Reproduce each of the rows below verbatim, keeping every character unchanged.

◆ ◆ ◆

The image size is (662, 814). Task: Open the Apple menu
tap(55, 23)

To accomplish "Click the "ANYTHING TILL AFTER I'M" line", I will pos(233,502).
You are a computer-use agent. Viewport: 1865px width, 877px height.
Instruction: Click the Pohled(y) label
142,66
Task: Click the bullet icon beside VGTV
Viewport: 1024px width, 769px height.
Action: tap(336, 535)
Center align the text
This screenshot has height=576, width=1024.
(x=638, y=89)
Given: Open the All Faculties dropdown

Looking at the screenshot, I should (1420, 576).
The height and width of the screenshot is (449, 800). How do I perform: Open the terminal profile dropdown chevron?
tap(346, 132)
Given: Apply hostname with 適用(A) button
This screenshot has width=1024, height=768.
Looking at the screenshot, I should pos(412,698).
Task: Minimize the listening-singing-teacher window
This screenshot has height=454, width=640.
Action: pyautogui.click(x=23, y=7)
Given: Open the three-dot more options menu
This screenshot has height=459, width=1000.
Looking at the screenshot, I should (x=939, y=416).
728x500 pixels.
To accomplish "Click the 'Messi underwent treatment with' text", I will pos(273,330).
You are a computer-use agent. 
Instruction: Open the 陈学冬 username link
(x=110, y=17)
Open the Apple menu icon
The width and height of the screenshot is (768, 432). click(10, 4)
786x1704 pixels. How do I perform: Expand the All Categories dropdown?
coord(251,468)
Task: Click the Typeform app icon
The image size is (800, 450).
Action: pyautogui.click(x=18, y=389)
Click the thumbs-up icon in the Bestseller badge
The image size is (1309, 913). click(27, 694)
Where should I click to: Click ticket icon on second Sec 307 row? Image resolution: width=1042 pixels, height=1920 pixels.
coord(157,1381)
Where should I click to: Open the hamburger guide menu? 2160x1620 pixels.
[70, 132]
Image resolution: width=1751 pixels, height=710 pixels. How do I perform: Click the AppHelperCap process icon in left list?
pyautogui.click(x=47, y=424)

◆ ◆ ◆

:: ANSWER FOR THIS EXERCISE ::
The image size is (662, 814). Task: Open the Apple menu
tap(55, 23)

To accomplish "Click the "ANYTHING TILL AFTER I'M" line", I will pos(233,502).
You are a computer-use agent. Viewport: 1865px width, 877px height.
Instruction: Click the Pohled(y) label
142,66
Task: Click the bullet icon beside VGTV
Viewport: 1024px width, 769px height.
Action: tap(336, 535)
Center align the text
This screenshot has height=576, width=1024.
(x=638, y=89)
Given: Open the All Faculties dropdown

Looking at the screenshot, I should (1420, 576).
The height and width of the screenshot is (449, 800). How do I perform: Open the terminal profile dropdown chevron?
tap(346, 132)
Given: Apply hostname with 適用(A) button
This screenshot has width=1024, height=768.
Looking at the screenshot, I should pos(412,698).
Task: Minimize the listening-singing-teacher window
This screenshot has height=454, width=640.
Action: pyautogui.click(x=23, y=7)
Given: Open the three-dot more options menu
This screenshot has height=459, width=1000.
Looking at the screenshot, I should (x=939, y=416).
728x500 pixels.
To accomplish "Click the 'Messi underwent treatment with' text", I will pos(273,330).
You are a computer-use agent. 
Instruction: Open the 陈学冬 username link
(x=110, y=17)
Open the Apple menu icon
The width and height of the screenshot is (768, 432). click(10, 4)
786x1704 pixels. How do I perform: Expand the All Categories dropdown?
coord(251,468)
Task: Click the Typeform app icon
The image size is (800, 450).
Action: pyautogui.click(x=18, y=389)
Click the thumbs-up icon in the Bestseller badge
The image size is (1309, 913). click(27, 694)
Where should I click to: Click ticket icon on second Sec 307 row? Image resolution: width=1042 pixels, height=1920 pixels.
coord(157,1381)
Where should I click to: Open the hamburger guide menu? 2160x1620 pixels.
[70, 132]
Image resolution: width=1751 pixels, height=710 pixels. How do I perform: Click the AppHelperCap process icon in left list?
pyautogui.click(x=47, y=424)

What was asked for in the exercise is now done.